• **Exercise instructions**
Repeat, please, exactly the lines from the one that has "Click the Tạo mới new document icon" through the end of the records below, with pictures dropped.

• **Data extract**

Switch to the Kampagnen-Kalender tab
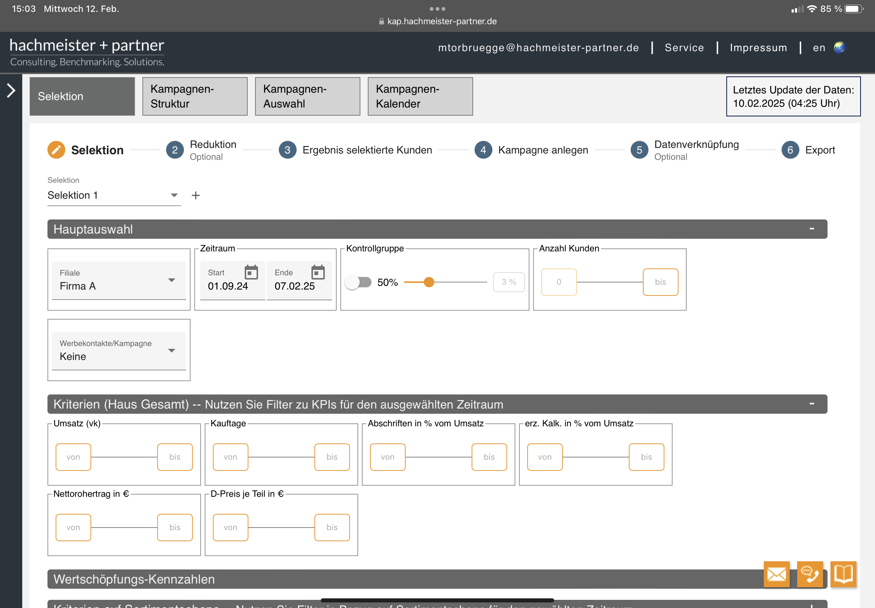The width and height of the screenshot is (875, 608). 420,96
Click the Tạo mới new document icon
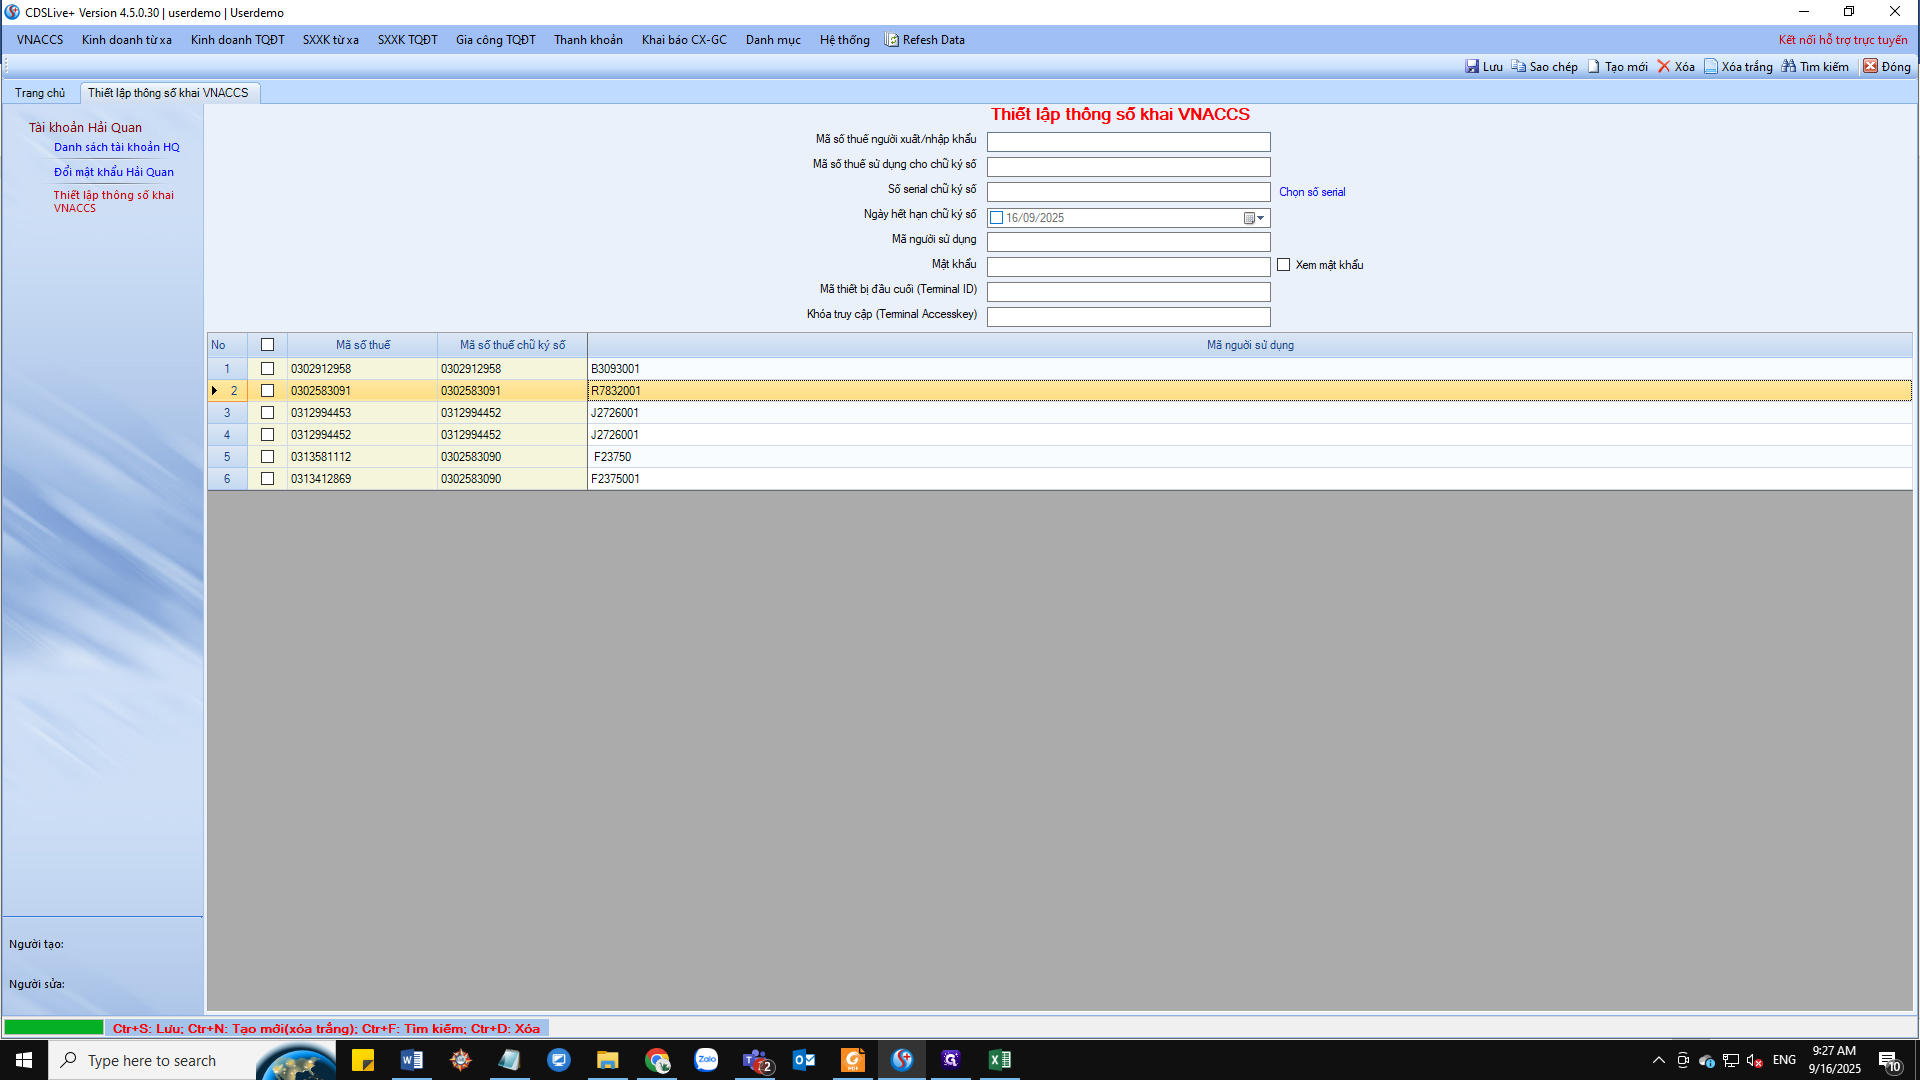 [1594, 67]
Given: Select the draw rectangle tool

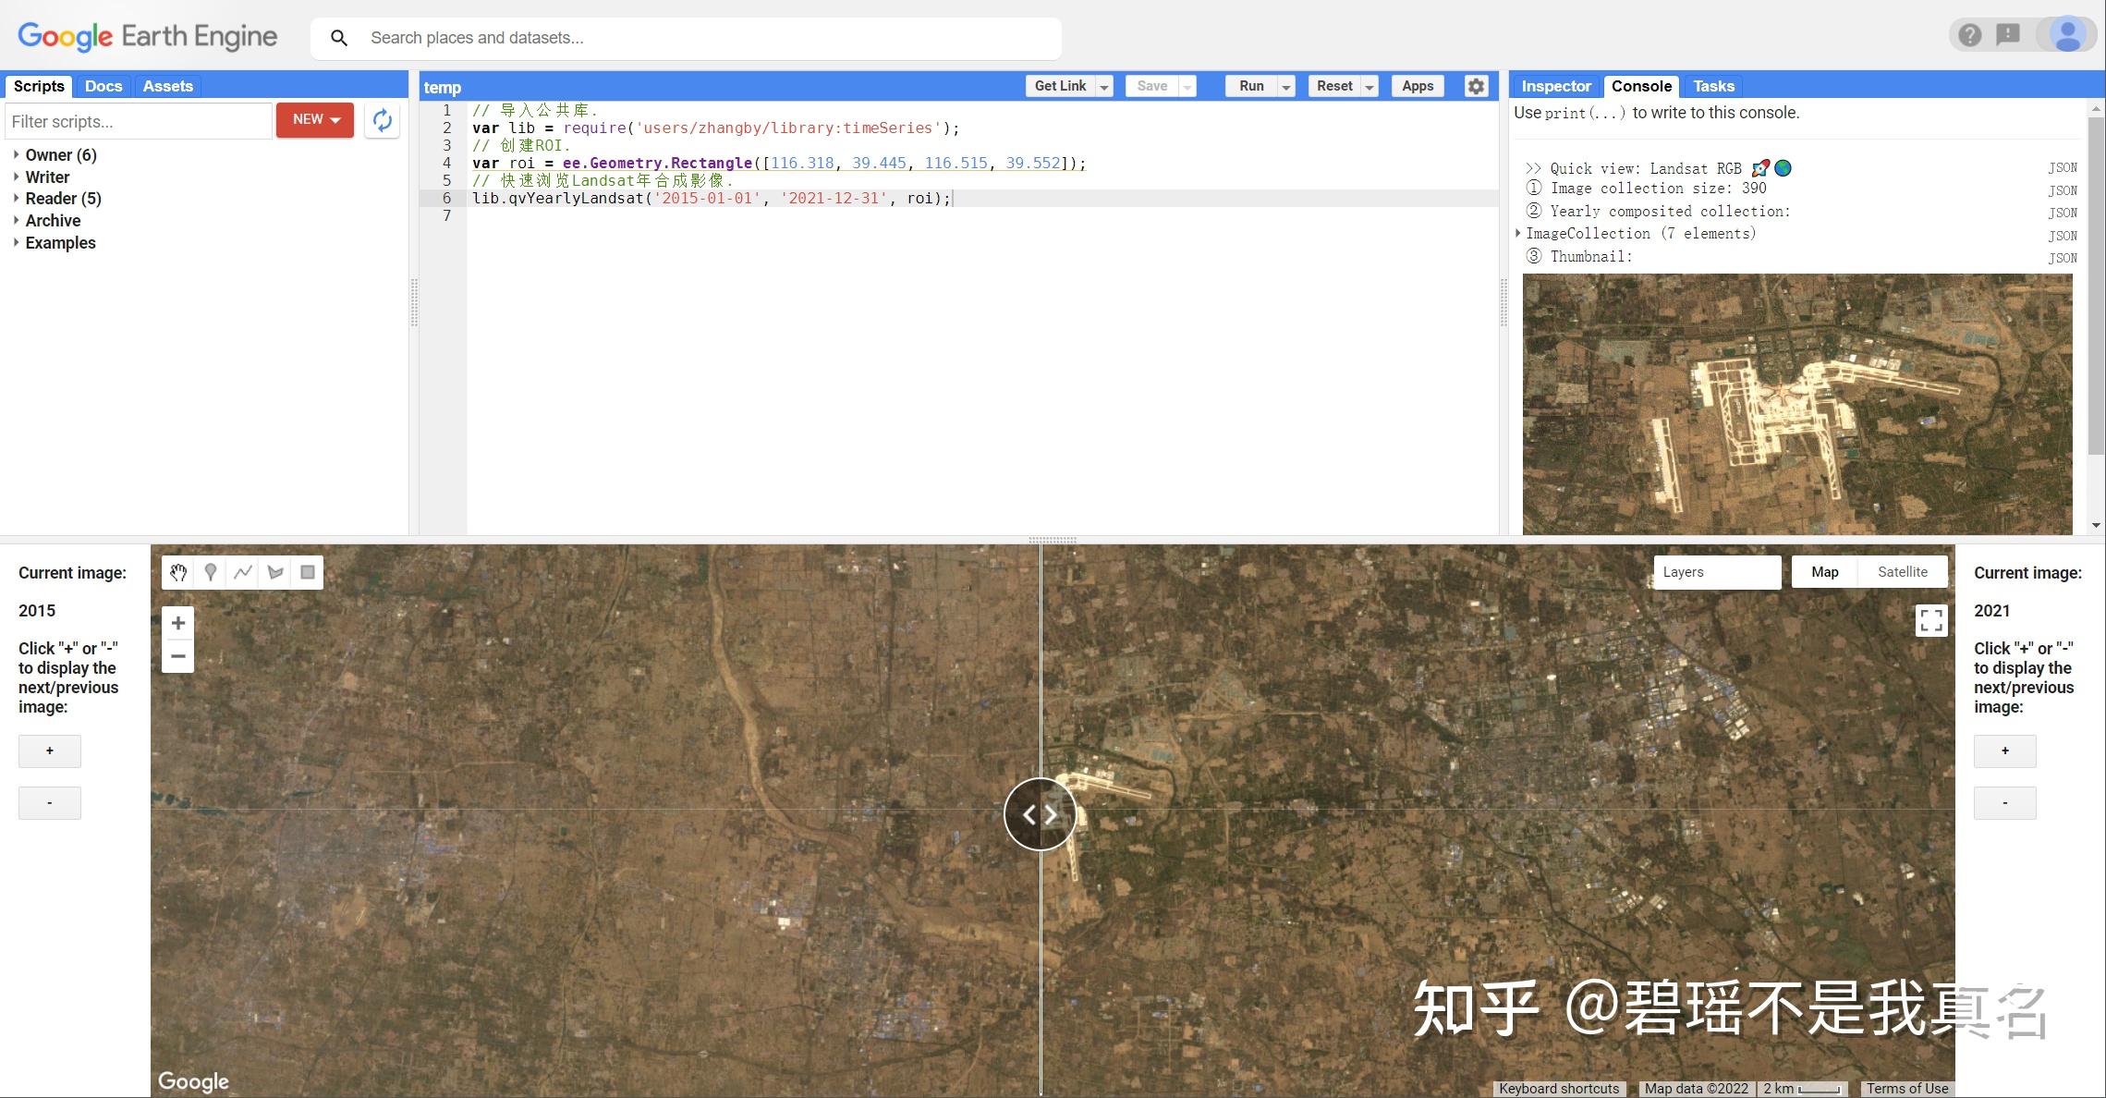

• **Answer box**
Click the Tạo mới new document icon
 [1594, 67]
Given: Select the draw rectangle tool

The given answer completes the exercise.